En visite d’État en Corée du Sud ce jeudi, le président français Emmanuel Macron a clarifié la position de Paris sur les crises sécuritaires actuelles, tout en répondant aux récentes attaques de son homologue américain.
S’exprimant depuis Séoul, le chef de l’État a d’abord écarté l’hypothèse d’une opération militaire destinée à « libérer » le détroit d’Ormuz. Selon les informations rapportées par l’agence Anadolu, Emmanuel Macron a qualifié cette initiative d’« irréaliste », soulignant qu’elle nécessiterait « un temps infini » tout en exposant les troupes engagées à des risques majeurs. Concernant la guerre en cours au Moyen-Orient, déclenchée fin février par les États-Unis et Israël contre l’Iran, il a affirmé que l’option militaire ne permettait pas de régler la question nucléaire dans la durée, plaidant pour des solutions diplomatiques.
Le déplacement a également été l’occasion d’aborder les tensions au sein de l’alliance transatlantique. Le président français a accusé Donald Trump de fragiliser l’Organisation du traité de l’Atlantique nord (Otan). Il reproche au dirigeant américain de maintenir une communication instable et de créer « chaque jour le doute sur son engagement ». « Si on crée chaque jour le doute, on en vide la substance », a déclaré Emmanuel Macron.
Ces divergences stratégiques s’accompagnent d’un différend public entre les deux hommes. Une vidéo brièvement diffusée par la Maison Blanche a récemment montré Donald Trump tenant des propos moqueurs à l’égard d’Emmanuel Macron et de son épouse lors d’un déjeuner privé. Interrogé sur cet épisode, le président français a répliqué en qualifiant ces déclarations de « ni élégantes ni à la hauteur », ajoutant qu’elles « ne méritent pas de réponse ».
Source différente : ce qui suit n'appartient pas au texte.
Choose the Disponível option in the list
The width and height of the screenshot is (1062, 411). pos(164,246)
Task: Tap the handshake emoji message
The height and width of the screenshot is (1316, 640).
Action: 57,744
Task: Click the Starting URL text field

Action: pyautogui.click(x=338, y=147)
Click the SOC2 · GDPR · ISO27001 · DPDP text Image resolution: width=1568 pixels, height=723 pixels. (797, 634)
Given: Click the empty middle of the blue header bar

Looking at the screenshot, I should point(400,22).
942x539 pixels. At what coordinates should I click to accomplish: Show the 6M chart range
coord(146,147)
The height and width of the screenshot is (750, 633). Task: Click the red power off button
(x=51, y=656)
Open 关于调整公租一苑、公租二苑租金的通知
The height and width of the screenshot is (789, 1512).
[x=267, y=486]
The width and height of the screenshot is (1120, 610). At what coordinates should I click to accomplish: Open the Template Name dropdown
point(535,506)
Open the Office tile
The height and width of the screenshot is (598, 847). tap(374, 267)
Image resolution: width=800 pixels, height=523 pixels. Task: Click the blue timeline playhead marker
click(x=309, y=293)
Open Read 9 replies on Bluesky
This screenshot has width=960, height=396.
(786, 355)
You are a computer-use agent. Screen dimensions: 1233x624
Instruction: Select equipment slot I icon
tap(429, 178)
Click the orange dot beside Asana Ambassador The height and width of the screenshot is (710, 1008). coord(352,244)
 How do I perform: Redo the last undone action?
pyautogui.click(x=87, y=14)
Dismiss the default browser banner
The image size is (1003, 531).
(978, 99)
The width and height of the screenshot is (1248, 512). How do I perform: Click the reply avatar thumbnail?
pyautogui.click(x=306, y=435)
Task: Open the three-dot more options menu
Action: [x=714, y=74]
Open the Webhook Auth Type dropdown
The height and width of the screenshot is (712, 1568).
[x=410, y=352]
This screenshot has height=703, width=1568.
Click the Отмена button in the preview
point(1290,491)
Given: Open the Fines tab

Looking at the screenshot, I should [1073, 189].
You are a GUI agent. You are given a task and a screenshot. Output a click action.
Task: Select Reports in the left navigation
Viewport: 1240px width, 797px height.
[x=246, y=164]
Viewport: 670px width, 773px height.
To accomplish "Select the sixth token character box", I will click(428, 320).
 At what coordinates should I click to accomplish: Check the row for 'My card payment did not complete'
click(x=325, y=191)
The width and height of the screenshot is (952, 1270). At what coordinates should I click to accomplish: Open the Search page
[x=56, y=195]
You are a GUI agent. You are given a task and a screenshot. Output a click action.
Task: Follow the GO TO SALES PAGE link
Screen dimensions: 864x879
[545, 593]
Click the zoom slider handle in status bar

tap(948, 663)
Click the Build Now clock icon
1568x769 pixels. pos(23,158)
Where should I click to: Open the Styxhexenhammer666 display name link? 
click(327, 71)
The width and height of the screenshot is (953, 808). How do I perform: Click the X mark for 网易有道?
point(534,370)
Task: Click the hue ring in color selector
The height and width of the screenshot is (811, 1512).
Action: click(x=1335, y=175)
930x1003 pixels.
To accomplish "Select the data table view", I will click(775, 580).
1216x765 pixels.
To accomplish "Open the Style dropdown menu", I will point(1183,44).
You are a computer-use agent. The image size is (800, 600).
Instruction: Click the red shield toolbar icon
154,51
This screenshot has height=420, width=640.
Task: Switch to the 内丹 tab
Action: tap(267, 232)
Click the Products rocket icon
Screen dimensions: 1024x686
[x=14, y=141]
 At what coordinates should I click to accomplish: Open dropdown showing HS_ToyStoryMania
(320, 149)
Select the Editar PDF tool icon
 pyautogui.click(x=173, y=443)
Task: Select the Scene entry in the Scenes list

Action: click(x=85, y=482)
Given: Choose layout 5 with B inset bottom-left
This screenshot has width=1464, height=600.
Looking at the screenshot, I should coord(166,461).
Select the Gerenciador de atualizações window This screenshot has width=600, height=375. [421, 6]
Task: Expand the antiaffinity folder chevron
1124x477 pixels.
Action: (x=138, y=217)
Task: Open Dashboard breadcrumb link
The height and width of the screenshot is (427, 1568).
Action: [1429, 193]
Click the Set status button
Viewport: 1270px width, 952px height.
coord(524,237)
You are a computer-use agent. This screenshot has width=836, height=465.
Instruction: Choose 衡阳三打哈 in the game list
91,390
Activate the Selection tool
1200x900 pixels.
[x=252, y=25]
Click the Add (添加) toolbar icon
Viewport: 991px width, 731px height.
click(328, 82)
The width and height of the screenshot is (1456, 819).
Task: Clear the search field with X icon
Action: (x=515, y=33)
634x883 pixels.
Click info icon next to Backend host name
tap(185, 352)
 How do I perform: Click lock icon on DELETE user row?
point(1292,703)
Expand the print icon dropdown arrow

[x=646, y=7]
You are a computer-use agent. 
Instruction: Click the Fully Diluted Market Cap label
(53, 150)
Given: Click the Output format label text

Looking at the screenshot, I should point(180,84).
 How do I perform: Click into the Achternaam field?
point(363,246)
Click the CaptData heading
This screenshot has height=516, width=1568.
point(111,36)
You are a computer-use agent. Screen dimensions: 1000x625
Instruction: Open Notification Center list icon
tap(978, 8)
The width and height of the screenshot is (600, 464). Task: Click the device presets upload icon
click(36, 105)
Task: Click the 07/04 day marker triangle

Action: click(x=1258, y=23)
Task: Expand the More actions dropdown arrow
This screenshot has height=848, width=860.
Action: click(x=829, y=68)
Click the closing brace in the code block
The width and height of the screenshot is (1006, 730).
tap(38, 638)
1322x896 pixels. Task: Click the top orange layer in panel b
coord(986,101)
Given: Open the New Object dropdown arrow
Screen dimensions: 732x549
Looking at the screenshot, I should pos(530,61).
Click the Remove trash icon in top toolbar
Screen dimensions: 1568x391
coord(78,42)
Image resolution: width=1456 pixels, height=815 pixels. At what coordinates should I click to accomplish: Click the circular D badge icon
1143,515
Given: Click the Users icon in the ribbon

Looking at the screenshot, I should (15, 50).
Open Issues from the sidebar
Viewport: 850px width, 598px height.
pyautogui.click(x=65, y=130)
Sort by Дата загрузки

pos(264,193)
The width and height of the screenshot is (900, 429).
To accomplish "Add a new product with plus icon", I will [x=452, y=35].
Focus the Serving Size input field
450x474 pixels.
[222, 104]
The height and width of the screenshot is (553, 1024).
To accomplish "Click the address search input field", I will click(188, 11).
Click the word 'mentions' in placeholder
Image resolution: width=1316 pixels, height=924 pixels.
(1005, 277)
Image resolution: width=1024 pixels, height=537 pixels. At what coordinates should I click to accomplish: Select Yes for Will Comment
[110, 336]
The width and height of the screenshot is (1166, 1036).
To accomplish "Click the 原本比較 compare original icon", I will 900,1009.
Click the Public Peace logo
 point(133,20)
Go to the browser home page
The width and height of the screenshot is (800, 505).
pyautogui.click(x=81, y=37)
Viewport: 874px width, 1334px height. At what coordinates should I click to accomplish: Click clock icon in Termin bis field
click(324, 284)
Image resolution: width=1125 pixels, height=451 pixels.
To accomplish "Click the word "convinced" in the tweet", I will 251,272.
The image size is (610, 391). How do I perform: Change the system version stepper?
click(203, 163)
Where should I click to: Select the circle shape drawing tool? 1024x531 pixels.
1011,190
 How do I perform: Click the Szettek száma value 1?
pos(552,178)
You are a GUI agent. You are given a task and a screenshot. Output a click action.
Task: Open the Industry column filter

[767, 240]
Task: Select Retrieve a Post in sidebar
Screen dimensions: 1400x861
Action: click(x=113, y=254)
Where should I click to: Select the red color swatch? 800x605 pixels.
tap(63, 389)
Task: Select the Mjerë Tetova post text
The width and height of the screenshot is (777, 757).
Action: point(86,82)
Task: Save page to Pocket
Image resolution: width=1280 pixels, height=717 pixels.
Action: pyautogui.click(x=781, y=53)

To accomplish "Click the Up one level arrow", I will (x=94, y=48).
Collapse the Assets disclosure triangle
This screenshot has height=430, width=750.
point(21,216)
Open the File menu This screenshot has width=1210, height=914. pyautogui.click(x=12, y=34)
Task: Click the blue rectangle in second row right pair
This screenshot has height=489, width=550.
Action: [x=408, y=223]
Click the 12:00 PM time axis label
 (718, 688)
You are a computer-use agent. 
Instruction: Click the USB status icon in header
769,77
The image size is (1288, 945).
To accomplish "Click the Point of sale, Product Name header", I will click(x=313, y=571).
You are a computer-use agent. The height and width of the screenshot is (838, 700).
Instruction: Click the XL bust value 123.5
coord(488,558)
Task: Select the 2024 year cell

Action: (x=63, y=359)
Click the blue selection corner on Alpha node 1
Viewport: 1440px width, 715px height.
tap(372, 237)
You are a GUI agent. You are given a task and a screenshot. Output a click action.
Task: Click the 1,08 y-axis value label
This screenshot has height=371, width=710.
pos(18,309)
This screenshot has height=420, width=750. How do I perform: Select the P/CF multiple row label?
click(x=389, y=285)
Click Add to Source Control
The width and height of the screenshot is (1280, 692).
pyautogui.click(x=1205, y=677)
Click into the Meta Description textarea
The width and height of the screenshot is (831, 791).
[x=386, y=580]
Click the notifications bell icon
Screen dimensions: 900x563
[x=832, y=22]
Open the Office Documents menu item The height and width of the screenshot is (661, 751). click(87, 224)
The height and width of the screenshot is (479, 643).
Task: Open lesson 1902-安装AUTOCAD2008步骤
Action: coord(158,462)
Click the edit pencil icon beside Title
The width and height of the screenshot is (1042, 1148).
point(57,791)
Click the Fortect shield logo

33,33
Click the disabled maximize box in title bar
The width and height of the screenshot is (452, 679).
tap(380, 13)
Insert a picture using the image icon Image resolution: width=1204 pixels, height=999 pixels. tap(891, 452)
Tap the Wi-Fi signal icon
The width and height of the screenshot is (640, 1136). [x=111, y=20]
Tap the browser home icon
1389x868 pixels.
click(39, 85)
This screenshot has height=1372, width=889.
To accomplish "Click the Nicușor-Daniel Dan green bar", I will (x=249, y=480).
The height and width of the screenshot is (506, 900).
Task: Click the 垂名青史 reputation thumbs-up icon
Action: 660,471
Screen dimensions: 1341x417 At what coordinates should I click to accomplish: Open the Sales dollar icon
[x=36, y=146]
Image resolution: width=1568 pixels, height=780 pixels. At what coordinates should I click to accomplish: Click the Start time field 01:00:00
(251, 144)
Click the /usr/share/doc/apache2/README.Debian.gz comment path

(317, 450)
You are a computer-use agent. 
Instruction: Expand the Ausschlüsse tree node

Ces passes d’armes interviennent dans un climat de désaccord plus large entre les alliés occidentaux sur la gestion du conflit iranien. Washington reproche notamment à plusieurs de ses partenaires, dont la France, un soutien jugé insuffisant dans les opérations en cours. Les prises de position de Donald Trump sur le Moyen-Orient et l’Otan alimentent les inquiétudes des capitales européennes quant à la stabilité régionale et à la cohésion de l’alliance.